Dr Aronoff suggests noting in a patient’s records any concerns and recommendations about driving.
In addition to drug screening, Dr Aronoff might also carry out what some of his colleagues have dubbed the “Aronoff” test. When patients aren’t expecting it, he throws a sponge rubber ball at their head. If they reach up to block the ball, it’s an indication that their concentration and attention are intact.
Workplace Risks
Impairments related to marijuana use may extend to the workplace. Statistics from the National Institute on Drug Abuse show that compared with nonusers, marijuana users have 85% more work-related injuries and 78% greater work absenteeism, and their chance of an industrial accident is increased by 55%, Dr Aronoff noted.
“Drugged employees increase medical costs by 300%,” he told delegates.
Dr Aronoff discussed several court cases concerning use of marijuana and the workplace. One involved an employee in Colorado, a state that allows medical marijuana, who had a prescription for it to treat his back spasms. His employer, which maintained a drug-free work zone and instituted random drug tests, terminated this worker’s employment when he tested positive.
Last year, the state’s Supreme Court upheld the decision in this case to terminate the employee. The court indicated that medical marijuana use is unlawful under federal law and that the employee can’t seek protection under Colorado’s lawful off-duty activities statute.
On the basis of the available data, Dr Aronoff does not recommend prescribing medical marijuana. “Even if I could, I wouldn’t,” he told Medscape Medical News.

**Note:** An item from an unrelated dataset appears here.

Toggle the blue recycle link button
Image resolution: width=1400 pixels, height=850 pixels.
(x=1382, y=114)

His state, North Carolina, does not have legalized marijuana.
“I’m interested in functional restoration, meaning getting people back to work, and being able to drive safely, and until there’s evidence that there is a form of marijuana that does not increase risks for driving accidents or work accidents, I won’t prescribe it.”
Having a card allowing a patient access to medical marijuana “means nothing” as such cards are relatively easy to acquire, he said.

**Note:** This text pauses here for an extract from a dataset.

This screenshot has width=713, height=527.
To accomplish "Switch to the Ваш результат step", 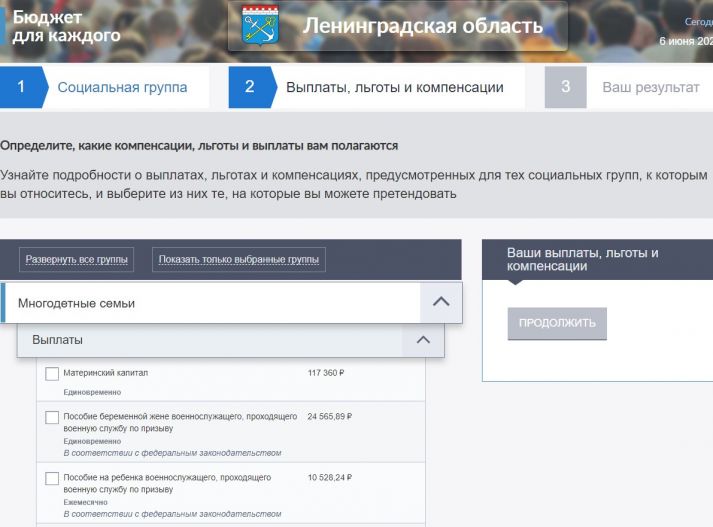I will point(650,88).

On the other hand, emerging research shows that patients who are on “stable doses of sustained-acting, time-release opiates” generally don’t pose hazards on the road or on the job, noted Dr Aronoff.

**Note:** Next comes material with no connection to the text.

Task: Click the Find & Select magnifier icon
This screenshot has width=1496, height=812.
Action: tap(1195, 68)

Another speaker, Alfonso Romero-Sandoval, MD, PhD, director of research, and associate professor of pharmaceutical sciences, Presbyterian College School of Pharmacy, Clinton, South Carolina, said there are no guidelines for using opiates and marijuana together.
“We know the risk factors to consider before prescribing opioids, but we don’t have a list for medical cannabis,” he said.
There could be potential additive effects for using both, such as sedation, hypotension, and motor impairment, said Dr Romero-Sandoval.
American Academy of Pain Medicine (AAPM) 2016 Annual Meeting. Concurrent session. Presented February 21, 2016.